単独のツーリングの魅力は、これはもう「自由気儘」ということでしょう。気が向いた時に気が向いたルートで、気が向いた場所に走り出せるのです。計画の変更もいつでもOK。というより、計画などあまり必要ありません。自由度を奪ってしまいます。気になる脇道があれば曲がり、気に入った景色があれば停まってしまってよいのです。バイクの売りは機動性と駐車スペースの小ささ。この特性をフルに使うべきです。

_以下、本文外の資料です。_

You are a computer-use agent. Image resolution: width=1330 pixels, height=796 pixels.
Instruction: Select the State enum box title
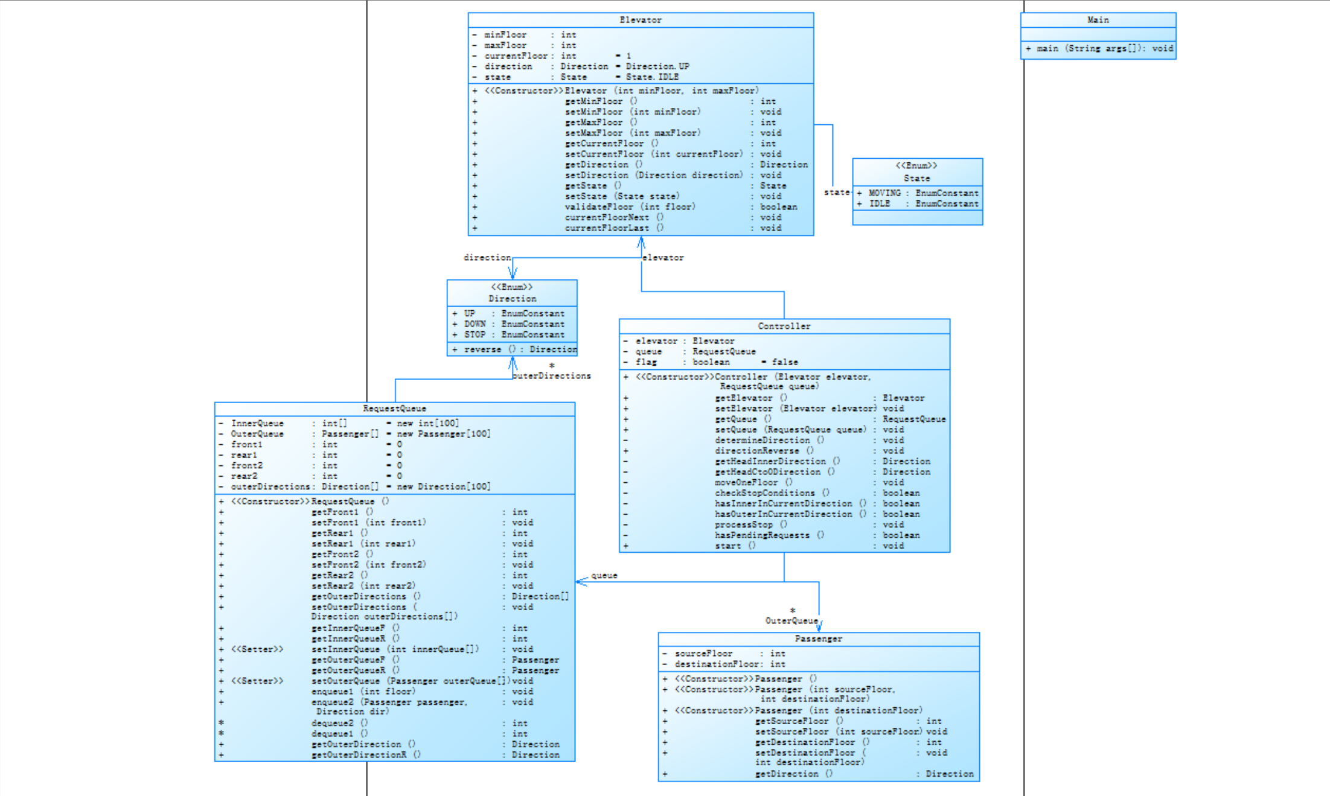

しかし自由とは、全責任を持つということでもあります。アクシデントが発生したら、対処できる能力がライダーに求められます。なにが起きても、まずはひとりで解決に向かわなければなりません。
ですがそんな知識や技術は、逆説的ですが、トラブルを体験して初めて身につくもの。まずは覚悟して発て、ということです。
そしてこれもパラドックスになりますが、不測の事態が、教訓とともによい思い出として残る場合が多いのです。人の情けと優しさを知り、感謝と思いやりの心を持つようになります。旅先で受けた恩はどこかで返すのが旅人の礼儀。次の旅では、バッグの中に優しさが増えています。ライダーは、旅を重ねて成長するのです。
余談ですが、私の創作のヒントも、そんなソロのバイク旅で多くを得ています。寿郎社から出版した「千マイルブルース」は、旅先での体験を元にまとめた短編集です。ここでもやはり、旅が人を育てています。ぜひご一読を。
さて、ソロツーリングを重ねてゆくと、泊りがけでもっと遠くに足を延ばしたくなります。自由なバイク旅には、やはりキャンプ。次回の最終回では、キャンプツーリングに出発します。